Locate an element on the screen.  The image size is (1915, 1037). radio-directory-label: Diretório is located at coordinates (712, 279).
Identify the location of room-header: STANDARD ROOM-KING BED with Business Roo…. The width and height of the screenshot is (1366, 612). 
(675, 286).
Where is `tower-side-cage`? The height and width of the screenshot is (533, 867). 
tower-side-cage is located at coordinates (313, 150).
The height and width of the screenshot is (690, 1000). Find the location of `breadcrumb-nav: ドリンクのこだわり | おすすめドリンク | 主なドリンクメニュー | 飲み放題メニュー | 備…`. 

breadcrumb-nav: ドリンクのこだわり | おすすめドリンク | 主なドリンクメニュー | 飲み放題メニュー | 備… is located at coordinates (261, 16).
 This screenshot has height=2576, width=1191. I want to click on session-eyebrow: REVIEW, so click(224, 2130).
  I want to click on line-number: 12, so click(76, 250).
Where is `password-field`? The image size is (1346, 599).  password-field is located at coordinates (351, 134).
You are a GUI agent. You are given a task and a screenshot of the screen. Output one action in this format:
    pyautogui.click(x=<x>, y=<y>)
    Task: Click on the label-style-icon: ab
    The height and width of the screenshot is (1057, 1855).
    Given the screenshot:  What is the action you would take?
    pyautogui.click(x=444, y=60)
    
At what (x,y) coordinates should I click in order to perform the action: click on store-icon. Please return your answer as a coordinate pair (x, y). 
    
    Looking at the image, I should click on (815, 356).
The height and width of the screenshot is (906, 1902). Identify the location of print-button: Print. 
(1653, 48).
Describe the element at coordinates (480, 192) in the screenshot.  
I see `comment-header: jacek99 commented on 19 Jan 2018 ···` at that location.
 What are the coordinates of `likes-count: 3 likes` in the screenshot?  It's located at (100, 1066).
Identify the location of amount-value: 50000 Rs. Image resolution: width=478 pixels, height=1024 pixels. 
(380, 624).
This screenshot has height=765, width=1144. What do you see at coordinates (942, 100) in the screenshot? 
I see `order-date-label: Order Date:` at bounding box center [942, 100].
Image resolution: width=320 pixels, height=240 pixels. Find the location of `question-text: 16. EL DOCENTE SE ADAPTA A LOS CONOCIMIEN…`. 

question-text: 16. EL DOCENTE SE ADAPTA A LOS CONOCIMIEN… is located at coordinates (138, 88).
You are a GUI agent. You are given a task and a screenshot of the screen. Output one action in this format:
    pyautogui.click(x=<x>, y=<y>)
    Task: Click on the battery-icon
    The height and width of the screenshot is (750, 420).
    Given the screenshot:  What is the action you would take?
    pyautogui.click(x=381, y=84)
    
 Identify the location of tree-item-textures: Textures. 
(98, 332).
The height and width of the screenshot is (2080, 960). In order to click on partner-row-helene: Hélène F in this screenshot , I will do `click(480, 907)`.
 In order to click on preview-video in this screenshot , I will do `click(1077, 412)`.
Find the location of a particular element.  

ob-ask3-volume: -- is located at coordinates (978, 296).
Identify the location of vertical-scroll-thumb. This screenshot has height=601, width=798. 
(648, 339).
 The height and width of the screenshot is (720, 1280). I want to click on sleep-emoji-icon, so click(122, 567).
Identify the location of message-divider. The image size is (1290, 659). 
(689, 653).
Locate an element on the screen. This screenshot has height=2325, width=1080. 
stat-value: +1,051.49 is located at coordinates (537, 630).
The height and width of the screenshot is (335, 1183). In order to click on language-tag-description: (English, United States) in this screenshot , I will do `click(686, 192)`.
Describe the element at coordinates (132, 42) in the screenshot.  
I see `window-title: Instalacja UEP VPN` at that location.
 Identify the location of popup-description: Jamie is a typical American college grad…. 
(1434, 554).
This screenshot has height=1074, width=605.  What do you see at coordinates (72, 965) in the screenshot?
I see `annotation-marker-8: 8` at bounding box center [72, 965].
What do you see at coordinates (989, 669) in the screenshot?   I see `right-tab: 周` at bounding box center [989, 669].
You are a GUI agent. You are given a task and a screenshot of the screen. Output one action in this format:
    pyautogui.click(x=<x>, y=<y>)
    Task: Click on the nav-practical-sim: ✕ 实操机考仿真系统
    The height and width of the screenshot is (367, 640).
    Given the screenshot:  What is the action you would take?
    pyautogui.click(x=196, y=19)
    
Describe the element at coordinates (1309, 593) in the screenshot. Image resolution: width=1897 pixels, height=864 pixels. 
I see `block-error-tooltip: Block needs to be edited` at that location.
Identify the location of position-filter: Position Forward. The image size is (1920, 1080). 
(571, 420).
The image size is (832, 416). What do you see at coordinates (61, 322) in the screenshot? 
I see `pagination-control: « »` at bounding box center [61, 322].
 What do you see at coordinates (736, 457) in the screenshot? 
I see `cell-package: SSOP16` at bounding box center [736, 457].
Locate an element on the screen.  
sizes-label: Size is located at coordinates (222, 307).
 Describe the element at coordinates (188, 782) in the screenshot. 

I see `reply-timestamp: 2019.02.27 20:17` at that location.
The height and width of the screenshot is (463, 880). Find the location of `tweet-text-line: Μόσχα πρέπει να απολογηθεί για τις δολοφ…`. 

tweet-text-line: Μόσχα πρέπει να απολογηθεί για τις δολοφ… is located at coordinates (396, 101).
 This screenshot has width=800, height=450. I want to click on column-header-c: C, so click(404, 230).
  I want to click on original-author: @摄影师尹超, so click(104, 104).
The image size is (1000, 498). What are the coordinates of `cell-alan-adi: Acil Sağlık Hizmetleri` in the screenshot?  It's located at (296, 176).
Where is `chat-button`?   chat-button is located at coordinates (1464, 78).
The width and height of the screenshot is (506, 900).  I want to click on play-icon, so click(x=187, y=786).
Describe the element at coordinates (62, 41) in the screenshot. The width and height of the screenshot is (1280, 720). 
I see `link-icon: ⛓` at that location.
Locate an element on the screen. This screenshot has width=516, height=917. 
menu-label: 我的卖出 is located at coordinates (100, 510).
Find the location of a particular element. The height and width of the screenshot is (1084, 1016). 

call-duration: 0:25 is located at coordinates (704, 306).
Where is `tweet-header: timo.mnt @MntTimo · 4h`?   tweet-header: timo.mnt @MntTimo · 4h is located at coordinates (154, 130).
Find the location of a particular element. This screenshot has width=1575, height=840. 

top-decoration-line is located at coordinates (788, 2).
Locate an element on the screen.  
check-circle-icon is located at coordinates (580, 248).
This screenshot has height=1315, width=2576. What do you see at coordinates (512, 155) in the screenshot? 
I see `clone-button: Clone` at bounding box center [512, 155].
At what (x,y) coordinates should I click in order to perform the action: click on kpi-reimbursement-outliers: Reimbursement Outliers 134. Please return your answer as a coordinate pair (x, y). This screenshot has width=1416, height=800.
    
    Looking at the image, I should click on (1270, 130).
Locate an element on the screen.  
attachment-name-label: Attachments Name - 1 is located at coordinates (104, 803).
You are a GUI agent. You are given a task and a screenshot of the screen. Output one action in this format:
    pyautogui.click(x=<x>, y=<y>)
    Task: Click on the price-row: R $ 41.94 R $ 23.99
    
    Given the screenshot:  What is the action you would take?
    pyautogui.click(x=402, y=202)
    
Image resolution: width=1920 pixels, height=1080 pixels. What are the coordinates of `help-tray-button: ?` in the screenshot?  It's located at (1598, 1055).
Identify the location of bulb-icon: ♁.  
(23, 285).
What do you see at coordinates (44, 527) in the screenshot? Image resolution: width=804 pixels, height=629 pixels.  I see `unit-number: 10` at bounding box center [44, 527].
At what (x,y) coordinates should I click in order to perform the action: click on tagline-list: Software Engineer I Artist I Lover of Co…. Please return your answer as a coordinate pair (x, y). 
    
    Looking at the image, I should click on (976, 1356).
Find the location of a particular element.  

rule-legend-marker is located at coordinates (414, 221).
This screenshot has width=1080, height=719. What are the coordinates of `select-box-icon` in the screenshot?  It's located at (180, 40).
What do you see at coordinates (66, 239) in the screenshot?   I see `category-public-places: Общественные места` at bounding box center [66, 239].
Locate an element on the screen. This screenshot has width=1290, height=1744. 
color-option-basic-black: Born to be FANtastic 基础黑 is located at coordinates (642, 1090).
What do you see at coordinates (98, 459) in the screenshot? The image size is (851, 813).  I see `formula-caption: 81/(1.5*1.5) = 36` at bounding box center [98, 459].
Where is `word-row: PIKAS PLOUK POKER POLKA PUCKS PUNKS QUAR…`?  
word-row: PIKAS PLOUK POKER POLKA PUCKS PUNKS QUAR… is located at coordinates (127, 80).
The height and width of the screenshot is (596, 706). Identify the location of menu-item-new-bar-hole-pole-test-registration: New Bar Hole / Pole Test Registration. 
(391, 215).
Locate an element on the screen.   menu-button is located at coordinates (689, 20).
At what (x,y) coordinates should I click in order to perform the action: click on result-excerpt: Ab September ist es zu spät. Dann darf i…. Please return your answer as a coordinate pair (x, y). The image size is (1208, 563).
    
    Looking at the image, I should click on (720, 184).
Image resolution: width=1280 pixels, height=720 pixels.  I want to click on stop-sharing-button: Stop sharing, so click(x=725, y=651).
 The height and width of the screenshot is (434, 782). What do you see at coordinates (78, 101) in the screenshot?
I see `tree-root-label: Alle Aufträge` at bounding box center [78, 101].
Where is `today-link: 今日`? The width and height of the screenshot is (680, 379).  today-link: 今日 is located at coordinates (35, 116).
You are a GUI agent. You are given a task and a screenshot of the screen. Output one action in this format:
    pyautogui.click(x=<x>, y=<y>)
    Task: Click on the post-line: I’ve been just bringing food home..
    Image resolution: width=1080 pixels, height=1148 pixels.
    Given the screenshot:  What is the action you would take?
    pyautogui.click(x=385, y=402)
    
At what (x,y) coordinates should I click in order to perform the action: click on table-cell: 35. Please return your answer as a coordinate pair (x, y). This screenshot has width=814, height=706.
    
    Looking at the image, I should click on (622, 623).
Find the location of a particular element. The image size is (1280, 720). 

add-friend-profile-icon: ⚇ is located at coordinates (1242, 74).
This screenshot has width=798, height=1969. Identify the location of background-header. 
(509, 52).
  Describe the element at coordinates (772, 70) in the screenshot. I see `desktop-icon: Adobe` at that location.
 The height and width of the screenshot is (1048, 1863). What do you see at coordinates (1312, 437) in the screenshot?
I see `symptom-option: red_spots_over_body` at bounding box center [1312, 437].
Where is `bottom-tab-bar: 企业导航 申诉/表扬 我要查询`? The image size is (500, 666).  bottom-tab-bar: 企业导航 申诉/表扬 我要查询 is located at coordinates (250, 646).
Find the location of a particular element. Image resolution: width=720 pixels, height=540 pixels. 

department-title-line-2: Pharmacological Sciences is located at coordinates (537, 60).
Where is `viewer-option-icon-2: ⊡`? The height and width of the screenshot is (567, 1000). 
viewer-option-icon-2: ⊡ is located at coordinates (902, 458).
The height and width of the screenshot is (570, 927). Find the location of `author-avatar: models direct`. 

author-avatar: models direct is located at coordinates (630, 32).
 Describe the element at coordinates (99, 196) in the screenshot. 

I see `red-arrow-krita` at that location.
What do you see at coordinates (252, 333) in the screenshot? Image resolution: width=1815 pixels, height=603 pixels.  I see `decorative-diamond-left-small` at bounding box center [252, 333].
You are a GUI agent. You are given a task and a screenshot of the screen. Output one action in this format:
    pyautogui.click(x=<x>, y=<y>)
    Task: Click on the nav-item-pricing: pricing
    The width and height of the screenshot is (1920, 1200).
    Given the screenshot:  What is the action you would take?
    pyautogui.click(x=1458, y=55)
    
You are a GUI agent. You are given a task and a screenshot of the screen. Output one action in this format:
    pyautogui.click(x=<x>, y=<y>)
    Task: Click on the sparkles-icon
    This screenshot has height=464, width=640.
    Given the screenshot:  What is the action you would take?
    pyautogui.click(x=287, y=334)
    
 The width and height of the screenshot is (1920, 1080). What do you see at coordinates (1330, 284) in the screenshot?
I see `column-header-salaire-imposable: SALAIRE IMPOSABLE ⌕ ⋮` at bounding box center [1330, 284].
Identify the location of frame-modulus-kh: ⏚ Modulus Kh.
################
Task instructions.
Return the lines in the records above exactly as they are, covering the stretch from the line containing "coordinates (35, 116)." through the line containing "Looking at the image, I should click on (622, 623).".

Task result.
Where is `today-link: 今日`? The width and height of the screenshot is (680, 379).  today-link: 今日 is located at coordinates (35, 116).
You are a GUI agent. You are given a task and a screenshot of the screen. Output one action in this format:
    pyautogui.click(x=<x>, y=<y>)
    Task: Click on the post-line: I’ve been just bringing food home..
    Image resolution: width=1080 pixels, height=1148 pixels.
    Given the screenshot:  What is the action you would take?
    pyautogui.click(x=385, y=402)
    
At what (x,y) coordinates should I click in order to perform the action: click on table-cell: 35. Please return your answer as a coordinate pair (x, y). This screenshot has width=814, height=706.
    
    Looking at the image, I should click on (622, 623).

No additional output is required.